-- WORK ORDER --
Begin at the line that contains "The width and height of the screenshot is (450, 450)." and reproduce it along with every line after it to the end of the listing; skip any pictures.

-- STORED DATA --
◇ ◇ ◇ ◇ ◇ ◇ ◇

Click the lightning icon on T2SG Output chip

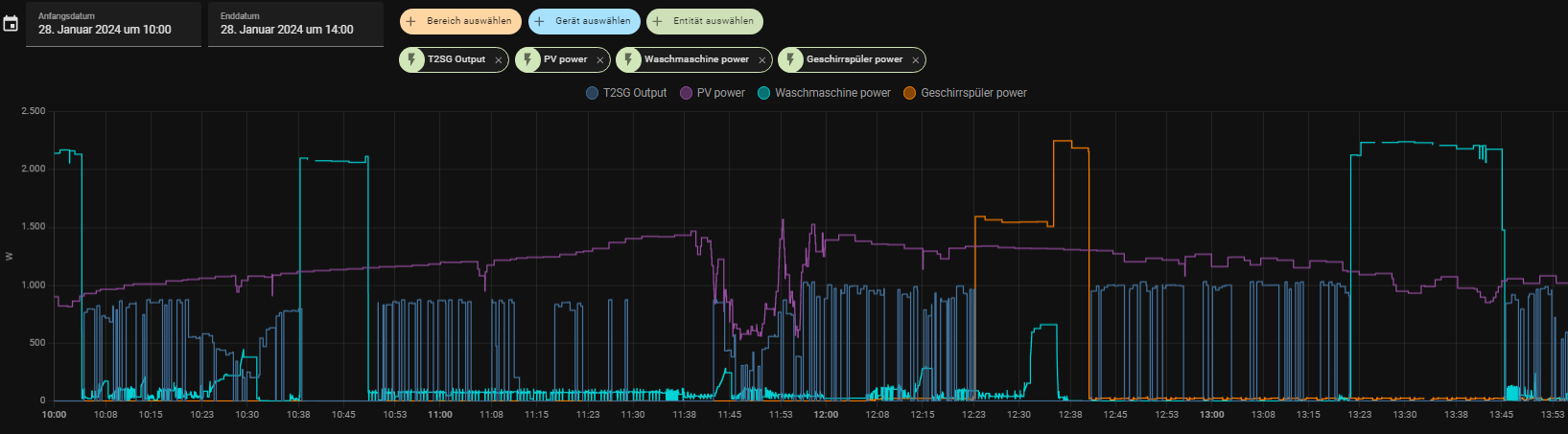411,59
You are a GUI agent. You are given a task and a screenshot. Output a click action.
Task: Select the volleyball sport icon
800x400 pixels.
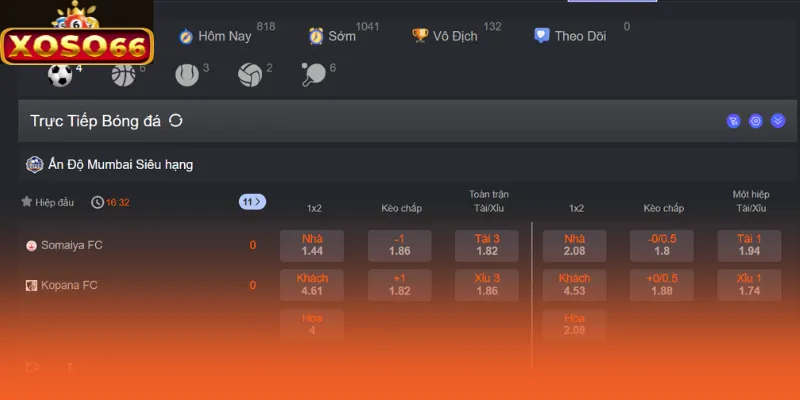[249, 74]
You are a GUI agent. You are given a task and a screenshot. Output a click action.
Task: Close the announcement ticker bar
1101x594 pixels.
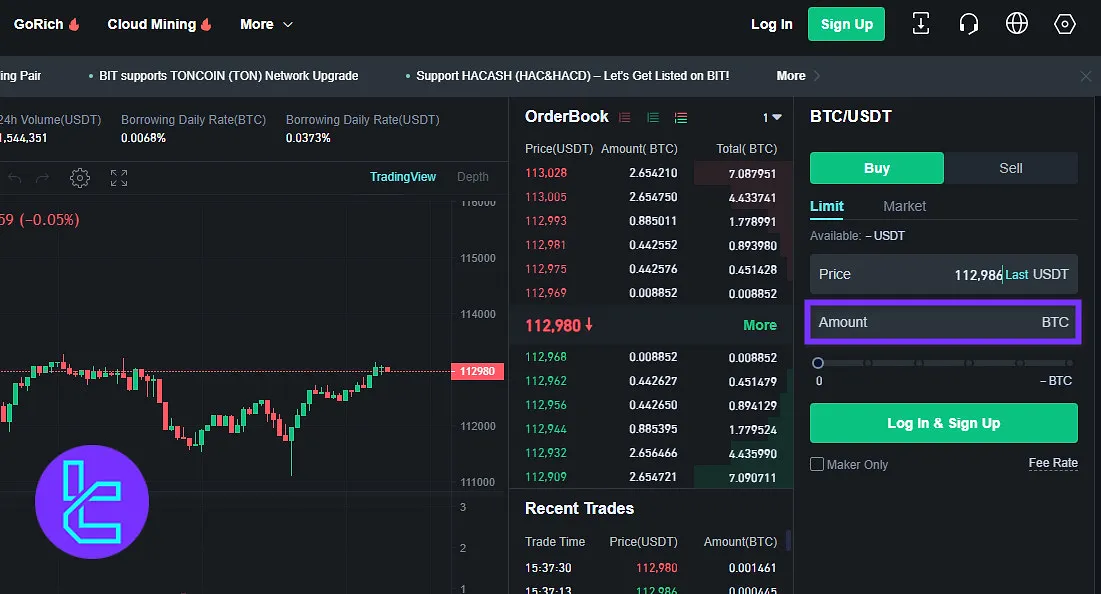pyautogui.click(x=1086, y=76)
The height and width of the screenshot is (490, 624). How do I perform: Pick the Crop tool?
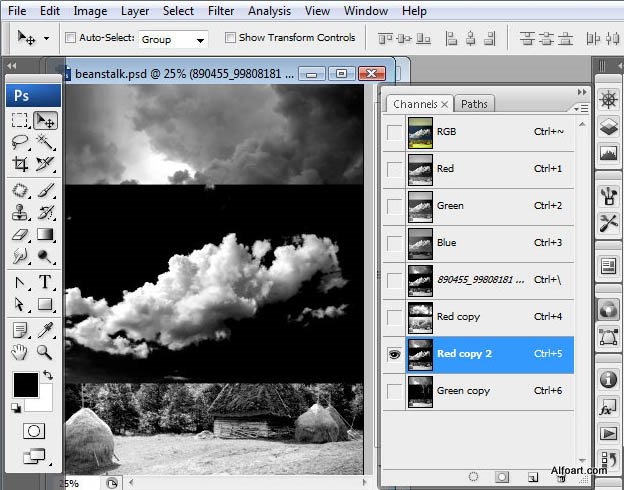pos(19,164)
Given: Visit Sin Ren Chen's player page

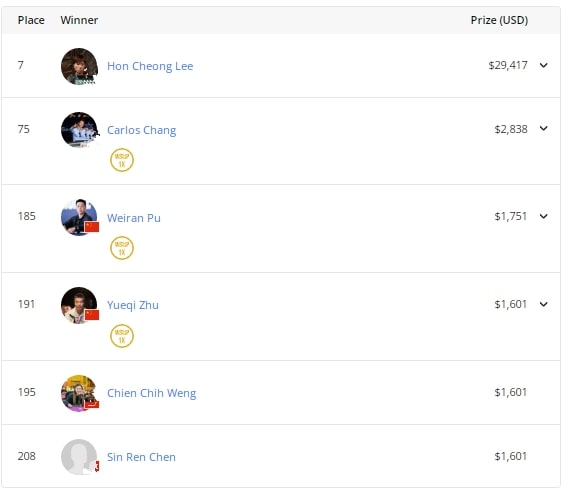Looking at the screenshot, I should (x=141, y=457).
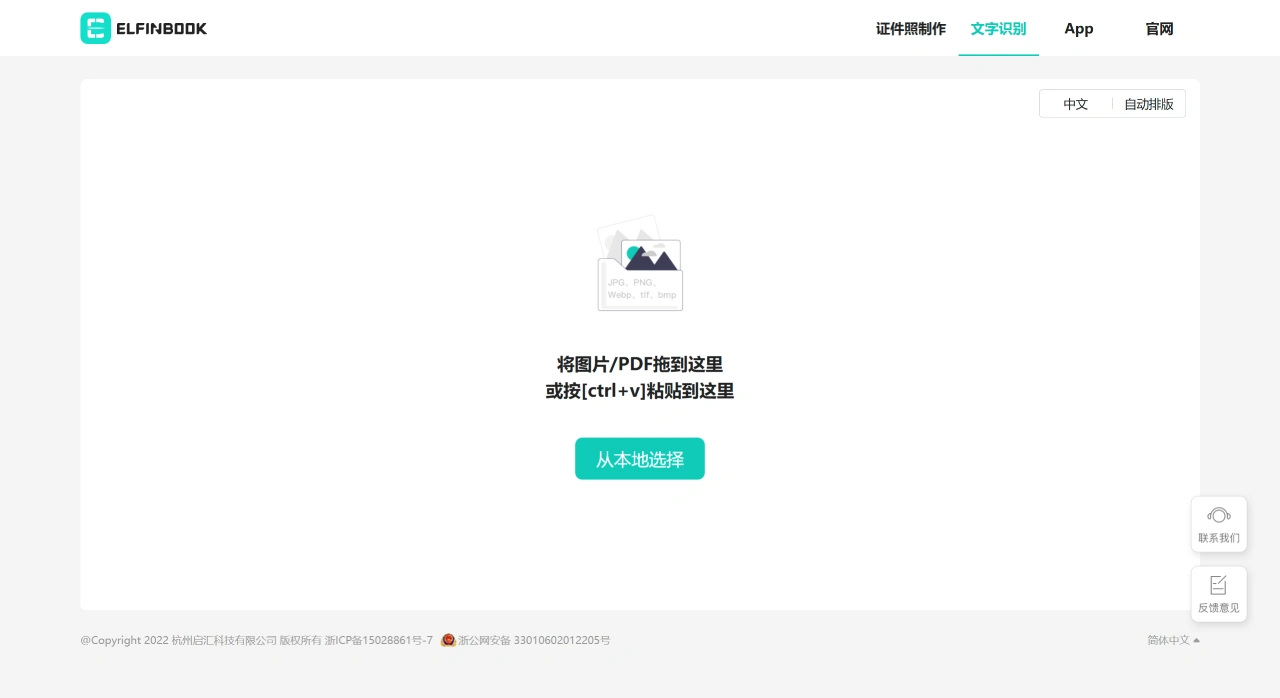Click the police badge icon in footer
The width and height of the screenshot is (1280, 698).
pos(448,640)
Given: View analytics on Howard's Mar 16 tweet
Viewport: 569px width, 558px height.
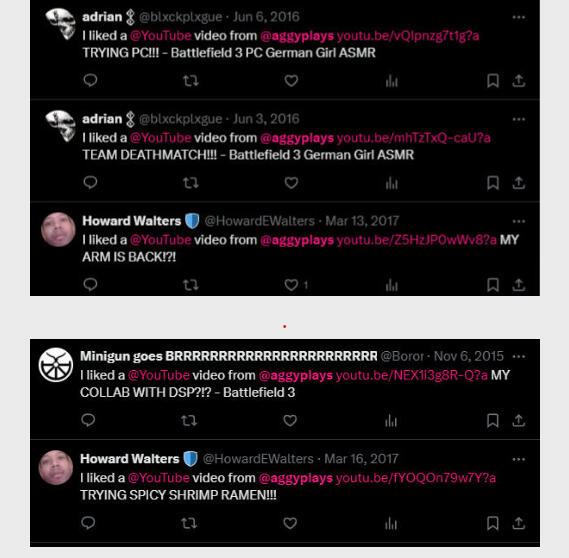Looking at the screenshot, I should coord(390,523).
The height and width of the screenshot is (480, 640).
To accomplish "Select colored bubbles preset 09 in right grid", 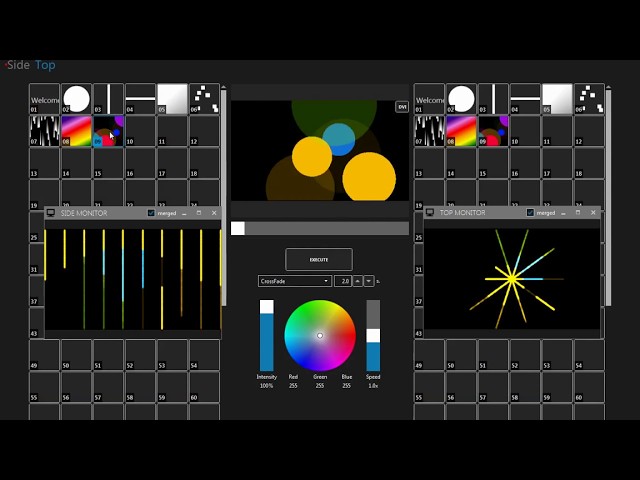I will pos(493,131).
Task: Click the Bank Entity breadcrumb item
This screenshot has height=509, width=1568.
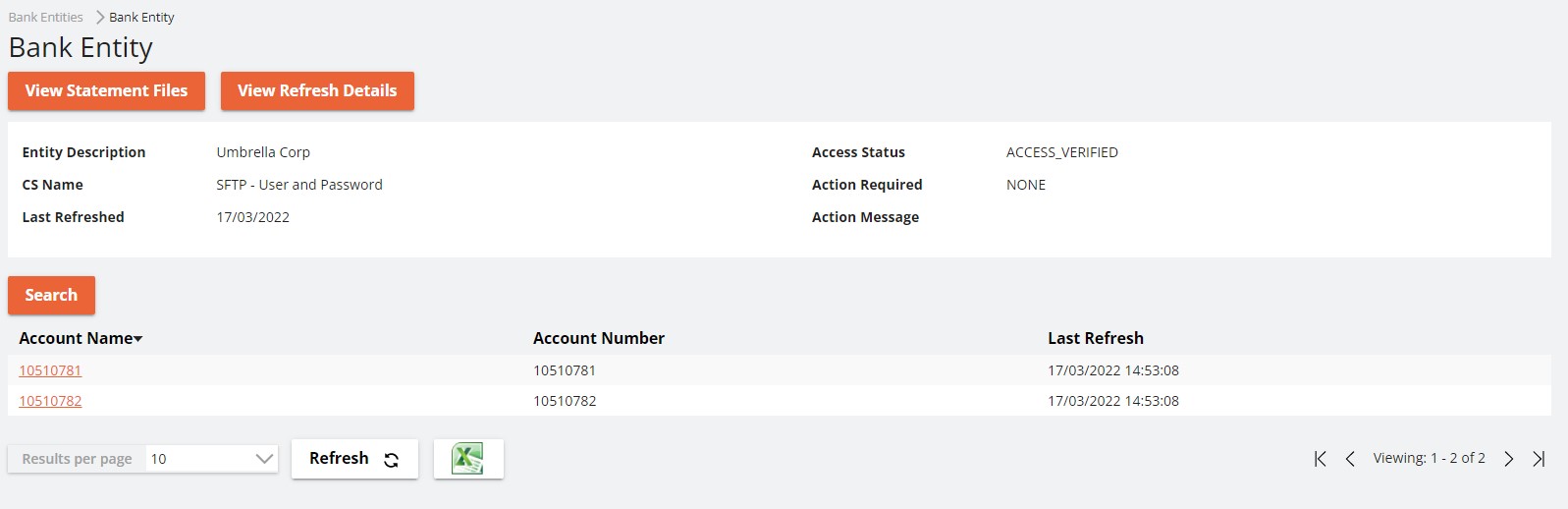Action: (x=141, y=17)
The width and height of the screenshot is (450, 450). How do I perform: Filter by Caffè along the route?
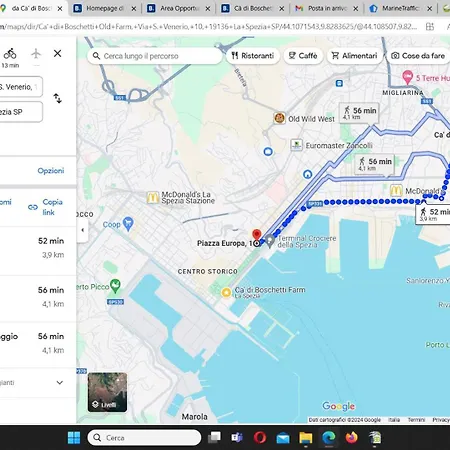(x=303, y=56)
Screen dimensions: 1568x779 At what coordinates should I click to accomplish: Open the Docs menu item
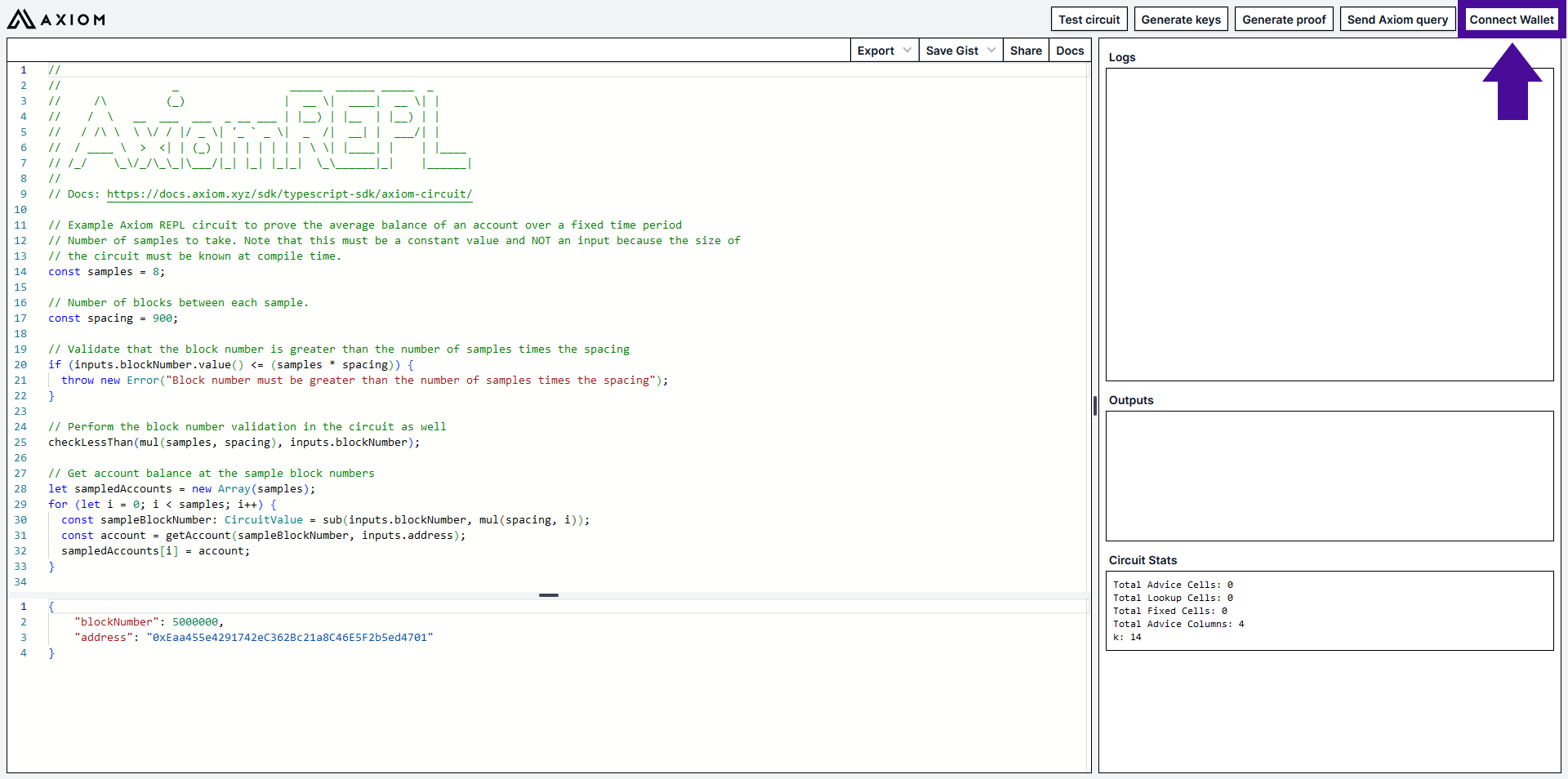click(1069, 51)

◇ ◇ ◇ ◇ ◇ ◇ ◇

-- EXERCISE RESPONSE --
The width and height of the screenshot is (450, 450). How do I perform: Filter by Caffè along the route?
(x=303, y=56)
Screen dimensions: 1568x779 At what coordinates should I click to accomplish: Open the Docs menu item
click(1069, 51)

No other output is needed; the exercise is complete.